- **Page excerpt**:
────────

Clubhouse Guest’s Chat: Gwendolyn Kiste

Welcome to Clubhouse Chat page. Those of you who are not a member won’t be aware that the location of the Clubhouse is shrouded in mystery. The only way to visit it is via membership or an invite to the tearoom. Every few days, I’ll be sharing a conversation with all sorts of writers and authors at different levels of their writing careers. Over tea and cakes, or maybe a glass of something stronger, I shall be chatting with my guest about their work in progress, or latest book release.

Photo by Engin Akyurt on Pexels.com

Today I’m chatting to a modern day fairytale writer, Gwendolyn Kiste. Welcome to the tearoom.

Thank you so much for my invite, Paula. This is an amazing place to get to, and so well hidden. The coffee smells wonderful too.

I’m so glad you approve. Let me start by asking you to tell us a little about latest writing project. Is it a new idea, or one you have been mulling over for some time?

────────

- **Dataset content**:
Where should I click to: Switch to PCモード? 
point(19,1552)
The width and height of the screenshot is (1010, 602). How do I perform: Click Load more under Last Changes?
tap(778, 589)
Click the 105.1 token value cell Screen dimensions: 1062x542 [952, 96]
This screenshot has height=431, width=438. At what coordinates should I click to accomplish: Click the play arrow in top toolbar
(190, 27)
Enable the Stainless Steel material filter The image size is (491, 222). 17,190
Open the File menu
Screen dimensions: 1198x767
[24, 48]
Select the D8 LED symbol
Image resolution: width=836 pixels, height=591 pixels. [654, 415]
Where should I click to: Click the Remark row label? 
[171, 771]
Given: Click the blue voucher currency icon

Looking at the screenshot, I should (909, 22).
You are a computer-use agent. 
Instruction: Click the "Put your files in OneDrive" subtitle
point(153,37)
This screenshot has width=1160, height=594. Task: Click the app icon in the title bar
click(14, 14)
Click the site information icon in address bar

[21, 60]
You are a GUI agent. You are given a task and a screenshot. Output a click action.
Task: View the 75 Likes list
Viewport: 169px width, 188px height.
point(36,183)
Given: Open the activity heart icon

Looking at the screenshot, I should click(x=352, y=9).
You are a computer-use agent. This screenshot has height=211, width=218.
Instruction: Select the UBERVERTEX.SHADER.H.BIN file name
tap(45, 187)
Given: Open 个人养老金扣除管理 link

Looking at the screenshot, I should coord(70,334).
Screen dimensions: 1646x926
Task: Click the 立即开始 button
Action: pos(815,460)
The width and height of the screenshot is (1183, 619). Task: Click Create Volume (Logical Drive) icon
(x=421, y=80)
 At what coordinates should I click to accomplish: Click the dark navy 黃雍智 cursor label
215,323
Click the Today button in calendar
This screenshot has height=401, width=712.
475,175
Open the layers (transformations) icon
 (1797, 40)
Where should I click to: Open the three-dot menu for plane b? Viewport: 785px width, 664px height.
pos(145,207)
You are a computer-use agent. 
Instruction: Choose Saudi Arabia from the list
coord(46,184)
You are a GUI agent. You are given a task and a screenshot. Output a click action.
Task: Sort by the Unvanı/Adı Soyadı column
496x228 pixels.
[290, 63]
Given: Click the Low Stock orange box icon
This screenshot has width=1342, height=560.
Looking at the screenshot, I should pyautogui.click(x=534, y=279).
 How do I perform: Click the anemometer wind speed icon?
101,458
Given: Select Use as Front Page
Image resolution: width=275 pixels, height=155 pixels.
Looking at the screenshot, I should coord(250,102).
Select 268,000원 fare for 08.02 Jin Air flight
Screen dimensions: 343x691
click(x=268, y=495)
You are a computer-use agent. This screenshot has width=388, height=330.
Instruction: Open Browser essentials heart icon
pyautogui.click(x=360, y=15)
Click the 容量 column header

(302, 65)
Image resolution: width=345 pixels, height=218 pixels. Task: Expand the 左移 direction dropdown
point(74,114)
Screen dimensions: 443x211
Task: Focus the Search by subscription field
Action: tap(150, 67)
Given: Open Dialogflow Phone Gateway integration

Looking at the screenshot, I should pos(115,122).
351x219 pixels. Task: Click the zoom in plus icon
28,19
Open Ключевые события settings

────────

- **Required actions**:
**1.** Decide whether each statement agrees with the Clubhouse chat above, answering yes or no and quoting the exact words that settle it.
(a) The Clubhouse can be visited only through membership or an invite to the tearoom.
(b) A new conversation is shared every week.
(c) The guest says the tea smells wonderful.
**2.** Answer these questions using the Clubhouse chat above.
(a) What kind of writer is Gwendolyn Kiste called?
(b) Who took the photo shown on the page?
(c) What is the first thing the host asks the guest to talk about?

- **Final results**:
**1.**
(a) Yes: "The only way to visit it is via membership or an invite to the tearoom."
(b) No: "Every few days, I’ll be sharing a conversation with all sorts of writers and authors"
(c) No: "The coffee smells wonderful too."

**2.**
(a) A modern day fairytale writer.
(b) Engin Akyurt.
(c) Her latest writing project.